= Consigne =
D'après l'extrait sur Ivan Passer, en quelle année le cinéaste s'installe-t-il à New York ?

= Extrait du texte =

* * *

Le premier long-métrage d’Ivan Passer, intitulé ‘Eclairage intime’, est considéré comme l’un des meilleurs films tchèques jamais réalisé. Trésor d’authenticité et emblématique du ‘cinéma du rien’ que le réalisateur promouvra toute sa vie, le film capture le quotidien d’une famille ordinaire résidant dans un village tchèque. On est alors en 1965, aux prémices du mouvement de contestation général qui conduira, en 1968, au Printemps de Prague.Un an auparavant, alors que le régime communiste tchécoslovaque et son président, le conservateur Antonín Novotný, sont la cible de contestations croissantes, Forman réalise ‘Au feu les pompiers !’, allégorie politique et satire de la Tchécoslovaquie de l’époque. Le film, dont Ivan Passer a participé à l’écriture, est sévèrement critiqué par le Parti communiste et provoque un scandale retentissant dans tout le pays. Redoutant de ne plus pouvoir exercer librement leur art, Miloš Forman et Ivan Passer décident de fuir vers l’Autriche, peu après l’invasion de la Tchécoslovaquie par les chars russes, en 1968. Ils y parviennent, grâce à l’indulgence d’un douanier cinéphile, et s’exilent aux Etats-Unis :
« Je suis parti à cause de l'invasion soviétique. J'ai participé avec Miloš Forman à un film intitulé ‘Au feu, les pompiers !’, et ce film a été condamné par le Parti communiste. Je savais que nous aurions fini quelque part dans une mine d'uranium, si ce n'est pire ! C'est pourquoi nous avons fui. Au départ nous ne pensions partir qu’un an. Et nous voilà quarante ans plus tard. »
Ivan Passer s’installe à New-York en 1969, avec l’intention de délaisser le cinéma en raison d’un niveau d’anglais qu’il juge insuffisant, pour se consacrer à des ‘petits boulots’. C’était sans compter sa rencontre avec le dramaturge David Scott Milton, dont il adapte la pièce ‘Né pour vaincre’ en 1971, offrant à un dénommé Robert De Niro « son premier rôle d’acteur professionnel », comme Ivan Passer se plaisait à le rappeler.Ce n’est qu’en 1981 qu’il réalise sa plus grande œuvre, ‘Cutter’s Way’, dont le titre français ‘La Blessure’ a progressivement disparu. Thriller politique, le film raconte l’enquête menée par Alex Cutter (Jeff Bridges), traumatisé de la guerre du VietNam, et son ami Richard Bone (John Heard) pour élucider un meurtre, dans une Amérique qui détonne avec le mythe américain. Un film empreint d’une délicatesse assumée qui désarme, comme dans beaucoup des films de Passer, lui-même fondamentalement non-violent et marqué par des scènes de violence dont il avait été témoin pendant l’occupation de la Tchécoslovaquie. Echec commercial à sa sortie dans les salles, ce n’est que récemment que ce chef-d’œuvre a été redécouvert – et continue à l’être depuis -, et largement salué par la critique.
Attaché au « rien », qui à l’en croire peut « raconter beaucoup de choses cachées », Ivan Passer a porté à l’écran des marginaux, qui refusent ou échouent à se formater au système, quel qu’il soit. Il restera dans les mémoires comme un grand réalisateur, mais aussi comme l’un des acteurs du renouveau cinématographique tchèque.

* * *

= Données fournies =
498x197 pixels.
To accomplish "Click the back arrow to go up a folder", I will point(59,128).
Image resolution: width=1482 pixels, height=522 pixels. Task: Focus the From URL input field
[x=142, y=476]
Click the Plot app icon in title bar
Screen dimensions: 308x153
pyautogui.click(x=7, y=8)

* * *

= Corrigé =
En 1969.